==== 本文抜粋
僕は競技プログラミングを始めて1年と少しになりますが、これまで問題を解くためにC++を使っていました。そして、最近D言語という言語が便利だという記事を読んで、一度触ってみたいなあと思っていたところにAtCoder Beginners Selectionという競技プログラミング入門者向けのコンテンツができたため「これはやるしかない!」と思い、D言語でこれらの問題を解いてみることにしました。
drkenさんのQiita記事「AtCoder に登録したら次にやること ~ これだけ解けば十分闘える!過去問精選 10 問 ~」を参考に選ばれた10+1問をまとめたセットです。ここに挙げられている問題を解けば、競プロ初心者がAtCoderでコンテストに参加するために基礎的な実力がつくとされています。
この記事は、すでにC++で競技プログラミングをしていてD言語に興味がある方向けの導入記事となっています。
Yousackさんが投稿してくださったAtCoderに登録したら解くべき精選過去問10問をD言語で解いてみた - D言語の構文と標準ライブラリを使い倒す編という記事がありますので、よりD言語らしい実装についてはそちらもご参照ください。
それでは、順番に解いていきましょう
practice contestのA問題ですね。
内容としては、3つの整数a,b,cと文字列sを順番に読み込んで、a+b+cとsを順番に出力するだけの問題です。標準入出力のやり方を覚えるためにあるんだと思います。早速勉強していきましょう。
以下のソースコードは、問題文にあるお手本のコードを写経しただけのものです。
========
==== 提供データ
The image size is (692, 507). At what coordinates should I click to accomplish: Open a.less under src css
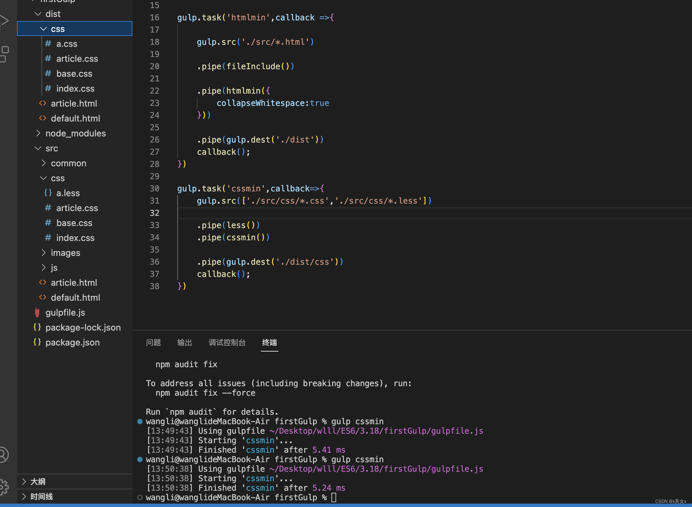[x=68, y=193]
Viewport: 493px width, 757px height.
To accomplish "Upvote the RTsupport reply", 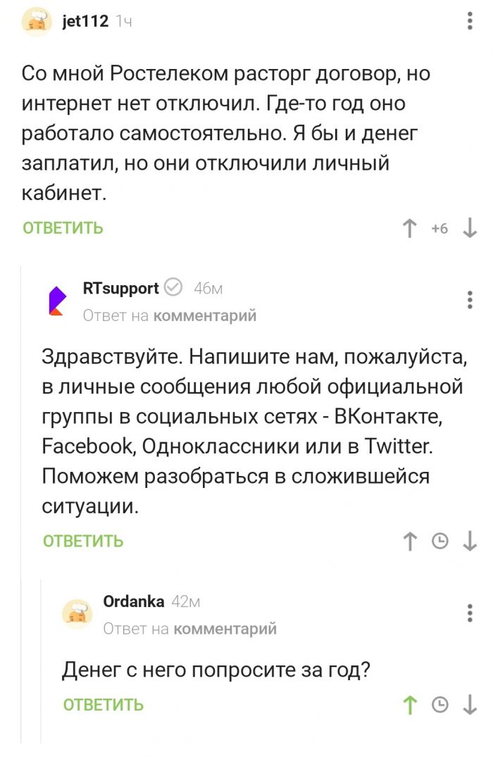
========
> [小問]: D言語でAtCoder Beginners Selectionの問題を解く記事について、最後の文の後から続きを書き進めてください。 上記のデータはこの課題では一切使用しません。

> [解答例]:
import std.stdio;
import std.string;
import std.conv;
void main(){
int a=to!int(chomp(readln()));
string[] input=split(readln());
int b=to!int(input[0]);
int c=to!int(input[1]);
string s=chomp(readln());
writefln("%d %s",a+b+c,s);
}
main関数1行目から見ていきましょう。
int a=to!int(chomp(readln()));
まずreadln()関数ですが、これは標準入力から1行読み込む関数です。改行文字を含めてstring型で読み込んでくれます。そして読み込んだ文字列から改行文字をchomp()関数で削って、to!int()関数でint型に変換しています。
string[] input=split(readln());
int b=to!int(input[0]);
int c=to!int(input[1]);
さて、次は一行に2つの整数が書かれているものを読み込んでいきます。C++では
cin>>b>>c;
と書けば一瞬で読み込めるため強いのですが、D言語はC言語から派生した言語であるためそのような機能はないみたいです。そのため、readln()関数で読み込んだものをsplit()関数で分断(chomp()は不要のようです)してinputという文字列型の配列に入れています。配列の宣言のしかたがCとは違うので注意ですね。
string s=chomp(readln());
writefln("%d %s",a+b+c,s);
文字列を読み込むのはもはや簡単ですね。文字列を読み込んだら、writefln()関数で答えを出力しています。writefln()関数のフォーマット指定子は基本的にはC言語のprintf()関数と同じものが使えるようですが、少し違うところもあるようです。競プロをするだけならそれほど気にしなくてよさそうですね。最後に改行を出力しないwritef()関数もあります。
チュートリアルを終えたところで1問目に行きましょう。
2つの正整数a,bの積が偶数か奇数かを判定する問題です。簡単ですね。さっき勉強したことを使って解いていきます。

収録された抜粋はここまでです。